Depression and anxiety are closely related because each feeling is a reaction to stressful events. Patients who have endured such events in the past or present will often feel depressed about it, while they will feel anxiety because they are worried about such events happening in the future.
Patients may suppress the impulses that they associate with stressful events, if they believe that acting on a given impulse led to a stressful event. They would rather avoid a repetition of that event than satisfy an urge that they believe played a part in leading to it. The very act of pursuing pleasure can lead to feelings of displeasure.
In addition to defensive measure against impulses that cause them problems, some patients will take steps to ward off feelings of depression and anxiety, and these defenses can be so effective that these patients will not feel these sensations at all. The cost of suppressing these unwanted feelings so thoroughly is often some functional impairment, as well as some loss in the ability to feel more pleasant emotions.
In his 1982 book, The Mind in Conflict, New York analyst Charles Brenner outlined some of the ways that adults will strike bargains between conflicting impulses. These “compromise formations” represent a middle ground between a given desire and the prohibition against it. Each of these opposing impulses arises in the same person, creating a conflict that people must resolve well enough to go on functioning.
In the chapter entitled, “Anxiety and Depressive Affect in Pathological Compromise Formations,” Brenner states that conflicts generally lead to anxiety and depression, regardless of whether a person’s compromise solution is healthy or unhealthy. They become pathological when, among other problems, the anxiety and depression that they generate becomes too much for the patient to bear.

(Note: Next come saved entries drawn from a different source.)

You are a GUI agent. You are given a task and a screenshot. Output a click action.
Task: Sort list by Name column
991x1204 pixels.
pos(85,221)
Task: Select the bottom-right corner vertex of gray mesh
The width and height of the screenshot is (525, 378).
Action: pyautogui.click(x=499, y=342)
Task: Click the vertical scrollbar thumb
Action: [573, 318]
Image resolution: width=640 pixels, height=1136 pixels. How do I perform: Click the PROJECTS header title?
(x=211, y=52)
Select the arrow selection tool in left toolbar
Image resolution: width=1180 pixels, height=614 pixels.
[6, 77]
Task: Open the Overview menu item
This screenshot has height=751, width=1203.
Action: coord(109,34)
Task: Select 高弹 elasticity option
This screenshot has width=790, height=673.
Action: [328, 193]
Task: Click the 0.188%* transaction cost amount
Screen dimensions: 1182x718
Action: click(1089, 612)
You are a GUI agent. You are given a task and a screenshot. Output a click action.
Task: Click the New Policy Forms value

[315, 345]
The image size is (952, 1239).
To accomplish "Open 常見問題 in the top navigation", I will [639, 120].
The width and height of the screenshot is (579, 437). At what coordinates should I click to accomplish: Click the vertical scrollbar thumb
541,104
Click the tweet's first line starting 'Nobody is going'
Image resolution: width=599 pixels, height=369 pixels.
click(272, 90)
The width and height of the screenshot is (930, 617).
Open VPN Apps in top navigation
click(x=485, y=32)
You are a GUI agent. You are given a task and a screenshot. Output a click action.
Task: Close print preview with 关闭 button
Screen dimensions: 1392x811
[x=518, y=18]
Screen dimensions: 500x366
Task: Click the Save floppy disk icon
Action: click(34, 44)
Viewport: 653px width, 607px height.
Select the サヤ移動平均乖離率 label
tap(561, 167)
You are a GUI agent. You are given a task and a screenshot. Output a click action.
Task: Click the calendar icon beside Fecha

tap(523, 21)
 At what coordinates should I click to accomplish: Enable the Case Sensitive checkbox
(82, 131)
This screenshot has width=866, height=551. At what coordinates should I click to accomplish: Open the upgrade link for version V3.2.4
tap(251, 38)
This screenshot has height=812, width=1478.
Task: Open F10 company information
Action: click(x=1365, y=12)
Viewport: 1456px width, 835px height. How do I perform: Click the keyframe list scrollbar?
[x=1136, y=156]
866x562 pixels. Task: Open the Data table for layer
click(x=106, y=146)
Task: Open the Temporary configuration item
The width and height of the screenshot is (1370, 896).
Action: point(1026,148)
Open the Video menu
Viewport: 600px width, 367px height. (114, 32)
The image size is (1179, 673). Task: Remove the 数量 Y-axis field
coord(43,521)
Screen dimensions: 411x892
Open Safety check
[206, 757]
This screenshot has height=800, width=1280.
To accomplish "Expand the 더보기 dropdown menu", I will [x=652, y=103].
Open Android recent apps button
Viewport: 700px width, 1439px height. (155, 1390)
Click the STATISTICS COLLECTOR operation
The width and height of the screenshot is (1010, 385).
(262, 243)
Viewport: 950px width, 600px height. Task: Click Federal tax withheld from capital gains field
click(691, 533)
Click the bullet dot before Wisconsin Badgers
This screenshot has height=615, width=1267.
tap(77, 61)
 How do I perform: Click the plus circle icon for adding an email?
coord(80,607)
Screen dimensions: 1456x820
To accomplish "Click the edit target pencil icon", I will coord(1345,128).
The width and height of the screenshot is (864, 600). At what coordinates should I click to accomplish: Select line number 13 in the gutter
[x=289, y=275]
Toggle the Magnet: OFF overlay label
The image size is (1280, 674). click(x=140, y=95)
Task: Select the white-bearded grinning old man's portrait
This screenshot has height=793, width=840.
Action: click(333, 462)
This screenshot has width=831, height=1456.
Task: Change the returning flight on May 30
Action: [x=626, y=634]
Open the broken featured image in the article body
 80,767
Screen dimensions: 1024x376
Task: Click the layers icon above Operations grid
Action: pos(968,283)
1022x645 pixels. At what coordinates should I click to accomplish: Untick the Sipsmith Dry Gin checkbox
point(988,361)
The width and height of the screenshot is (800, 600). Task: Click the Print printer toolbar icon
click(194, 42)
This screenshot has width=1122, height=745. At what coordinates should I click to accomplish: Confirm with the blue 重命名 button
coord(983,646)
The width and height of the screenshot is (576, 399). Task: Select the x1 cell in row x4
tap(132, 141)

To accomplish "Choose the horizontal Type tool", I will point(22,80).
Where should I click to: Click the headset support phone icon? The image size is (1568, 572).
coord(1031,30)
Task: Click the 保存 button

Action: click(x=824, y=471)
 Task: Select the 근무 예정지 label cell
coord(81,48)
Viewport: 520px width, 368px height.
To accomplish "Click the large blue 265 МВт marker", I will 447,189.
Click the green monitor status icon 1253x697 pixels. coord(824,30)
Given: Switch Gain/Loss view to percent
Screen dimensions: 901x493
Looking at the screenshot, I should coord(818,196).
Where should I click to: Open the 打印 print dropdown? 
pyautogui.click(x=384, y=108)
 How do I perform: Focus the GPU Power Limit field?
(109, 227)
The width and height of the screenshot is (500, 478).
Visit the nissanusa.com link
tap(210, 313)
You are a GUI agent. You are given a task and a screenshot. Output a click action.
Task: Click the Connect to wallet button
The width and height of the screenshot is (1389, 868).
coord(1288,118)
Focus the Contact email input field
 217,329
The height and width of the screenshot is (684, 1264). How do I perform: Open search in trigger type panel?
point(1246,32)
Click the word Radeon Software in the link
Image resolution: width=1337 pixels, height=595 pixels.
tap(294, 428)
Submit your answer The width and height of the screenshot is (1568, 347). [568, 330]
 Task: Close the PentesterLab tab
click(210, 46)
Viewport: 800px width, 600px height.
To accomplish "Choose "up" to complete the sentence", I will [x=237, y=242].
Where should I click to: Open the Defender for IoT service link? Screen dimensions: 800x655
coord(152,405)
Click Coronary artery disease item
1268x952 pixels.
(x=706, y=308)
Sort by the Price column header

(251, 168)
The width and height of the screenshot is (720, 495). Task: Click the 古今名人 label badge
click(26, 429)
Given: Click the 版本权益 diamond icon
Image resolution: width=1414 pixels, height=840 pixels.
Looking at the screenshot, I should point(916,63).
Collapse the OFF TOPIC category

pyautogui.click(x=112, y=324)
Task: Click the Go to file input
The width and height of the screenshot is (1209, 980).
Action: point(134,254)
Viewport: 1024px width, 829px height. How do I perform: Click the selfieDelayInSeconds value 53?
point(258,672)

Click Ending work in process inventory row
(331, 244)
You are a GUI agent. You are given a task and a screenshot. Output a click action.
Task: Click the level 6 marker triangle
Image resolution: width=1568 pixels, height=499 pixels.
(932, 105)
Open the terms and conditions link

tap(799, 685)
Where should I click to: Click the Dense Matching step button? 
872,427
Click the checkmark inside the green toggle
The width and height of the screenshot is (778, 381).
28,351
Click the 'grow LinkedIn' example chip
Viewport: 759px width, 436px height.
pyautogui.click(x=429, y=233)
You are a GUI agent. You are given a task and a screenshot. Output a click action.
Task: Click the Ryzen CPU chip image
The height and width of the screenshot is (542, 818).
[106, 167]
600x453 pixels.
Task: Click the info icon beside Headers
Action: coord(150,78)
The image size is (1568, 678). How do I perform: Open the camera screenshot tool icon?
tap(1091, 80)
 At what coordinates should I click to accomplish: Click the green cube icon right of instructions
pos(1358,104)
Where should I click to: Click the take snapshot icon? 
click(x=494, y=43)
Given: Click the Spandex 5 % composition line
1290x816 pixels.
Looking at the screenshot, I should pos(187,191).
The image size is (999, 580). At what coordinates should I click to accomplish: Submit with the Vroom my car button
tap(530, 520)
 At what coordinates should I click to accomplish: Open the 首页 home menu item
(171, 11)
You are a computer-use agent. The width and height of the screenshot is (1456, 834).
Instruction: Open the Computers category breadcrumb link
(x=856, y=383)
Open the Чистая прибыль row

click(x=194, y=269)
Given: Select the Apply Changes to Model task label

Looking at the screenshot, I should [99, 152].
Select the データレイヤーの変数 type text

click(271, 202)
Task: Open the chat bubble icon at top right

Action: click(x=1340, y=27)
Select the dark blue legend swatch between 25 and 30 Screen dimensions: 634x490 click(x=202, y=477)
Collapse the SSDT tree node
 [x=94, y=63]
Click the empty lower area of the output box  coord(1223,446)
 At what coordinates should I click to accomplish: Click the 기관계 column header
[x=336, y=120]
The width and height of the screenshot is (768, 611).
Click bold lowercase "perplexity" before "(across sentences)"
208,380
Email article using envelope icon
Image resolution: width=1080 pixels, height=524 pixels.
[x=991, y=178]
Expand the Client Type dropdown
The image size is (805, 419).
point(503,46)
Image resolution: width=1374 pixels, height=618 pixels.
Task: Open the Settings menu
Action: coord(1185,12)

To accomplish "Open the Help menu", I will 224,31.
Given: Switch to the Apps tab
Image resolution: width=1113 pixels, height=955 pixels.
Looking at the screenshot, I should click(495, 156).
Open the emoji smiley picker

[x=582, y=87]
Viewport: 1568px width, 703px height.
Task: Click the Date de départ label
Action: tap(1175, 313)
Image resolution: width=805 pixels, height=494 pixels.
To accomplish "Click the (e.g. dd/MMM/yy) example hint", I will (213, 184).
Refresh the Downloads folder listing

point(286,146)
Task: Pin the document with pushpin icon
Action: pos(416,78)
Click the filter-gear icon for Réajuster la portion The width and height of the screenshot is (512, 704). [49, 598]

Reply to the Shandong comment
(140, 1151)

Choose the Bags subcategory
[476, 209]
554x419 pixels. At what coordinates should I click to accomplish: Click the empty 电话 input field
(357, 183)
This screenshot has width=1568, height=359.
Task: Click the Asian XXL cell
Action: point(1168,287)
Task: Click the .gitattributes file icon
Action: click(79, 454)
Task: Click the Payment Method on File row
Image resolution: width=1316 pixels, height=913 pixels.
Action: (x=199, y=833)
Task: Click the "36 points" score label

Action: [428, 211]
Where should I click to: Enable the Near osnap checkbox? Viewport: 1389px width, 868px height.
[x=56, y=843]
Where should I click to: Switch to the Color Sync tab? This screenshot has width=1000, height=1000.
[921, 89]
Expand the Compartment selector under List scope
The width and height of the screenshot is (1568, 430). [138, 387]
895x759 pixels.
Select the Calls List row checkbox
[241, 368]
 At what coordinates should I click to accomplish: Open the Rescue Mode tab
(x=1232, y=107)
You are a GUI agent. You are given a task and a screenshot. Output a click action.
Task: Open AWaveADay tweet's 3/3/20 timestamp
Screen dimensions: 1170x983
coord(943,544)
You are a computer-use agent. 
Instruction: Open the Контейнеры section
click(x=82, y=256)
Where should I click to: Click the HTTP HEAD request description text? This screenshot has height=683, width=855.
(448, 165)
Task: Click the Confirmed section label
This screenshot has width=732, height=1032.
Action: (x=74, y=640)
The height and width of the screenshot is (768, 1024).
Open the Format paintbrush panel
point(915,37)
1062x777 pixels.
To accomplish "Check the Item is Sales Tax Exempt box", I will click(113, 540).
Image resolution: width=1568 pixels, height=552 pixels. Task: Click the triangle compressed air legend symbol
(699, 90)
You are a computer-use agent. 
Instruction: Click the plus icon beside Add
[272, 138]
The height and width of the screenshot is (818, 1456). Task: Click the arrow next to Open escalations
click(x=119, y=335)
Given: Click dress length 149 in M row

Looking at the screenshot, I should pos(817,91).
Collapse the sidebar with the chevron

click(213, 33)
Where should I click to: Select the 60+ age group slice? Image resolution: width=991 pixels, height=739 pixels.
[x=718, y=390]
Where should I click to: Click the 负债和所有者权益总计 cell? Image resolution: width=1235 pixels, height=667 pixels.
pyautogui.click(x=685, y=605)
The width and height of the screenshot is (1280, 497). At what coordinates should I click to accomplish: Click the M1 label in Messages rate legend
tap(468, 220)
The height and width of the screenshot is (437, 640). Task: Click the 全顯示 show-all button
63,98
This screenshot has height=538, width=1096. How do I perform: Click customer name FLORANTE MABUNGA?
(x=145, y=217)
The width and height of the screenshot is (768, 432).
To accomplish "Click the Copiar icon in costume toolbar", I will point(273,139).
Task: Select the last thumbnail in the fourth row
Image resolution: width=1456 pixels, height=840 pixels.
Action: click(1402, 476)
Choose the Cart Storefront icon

In these instances, when patients may feel as if they can no longer bear the burden of anxiety and depression, they may appear to have no conscious awareness of either sensation, Brenner says. In fact, patients whose anxiety or depression appear as physical symptoms like paralysis may have no concern about their paralysis itself, no matter how crippling it may be. They may also have no conscious experience of the depression and anxiety that led to it. “Counterphobic” patients who rush into dangerous situations rather than avoiding them may also have no conscious sense of anxious or depressive feelings, as do patients who manifest very overt or exaggerated feelings of elation.
A more common experience among analysts is patients who do not care that their symptoms are interfering with their ability to find satisfaction in life or even to avoid pain. Analysts frequently encounter patients who may glory in an eccentric lifestyle full of incapacities and inhibitions serious enough to warrant the label of “pathological compromise formation.”
In addition, some patients may avoid the situations that cause them anxiety – such as flying, going over bridges, or using public toilets. Others may engage in rigid patterns of thought and behavior. As long as they can continue these patterns, then they may be able to hold anxiety and depression at bay, unless something keeps them from using these avoidance tactics.
In cases such as these, analysts will try to determine what events precipitated these problematic patterns of thought and behavior. They will try to determine what kinds of memories have taken root in the patient’s mind and how they have affected the patient’s development and functioning. Analysts will use such methods as free association and dream interpretation to gather this information.
Psychoanalysis can help patients recall memories they may have blocked, memories that have led to distressing feelings that they suppress at the cost of higher functioning. The memories patients recall often have to do with childhood fears that analysts can help them work through. Simply explaining or clarifying the problem often brings patients significant relief.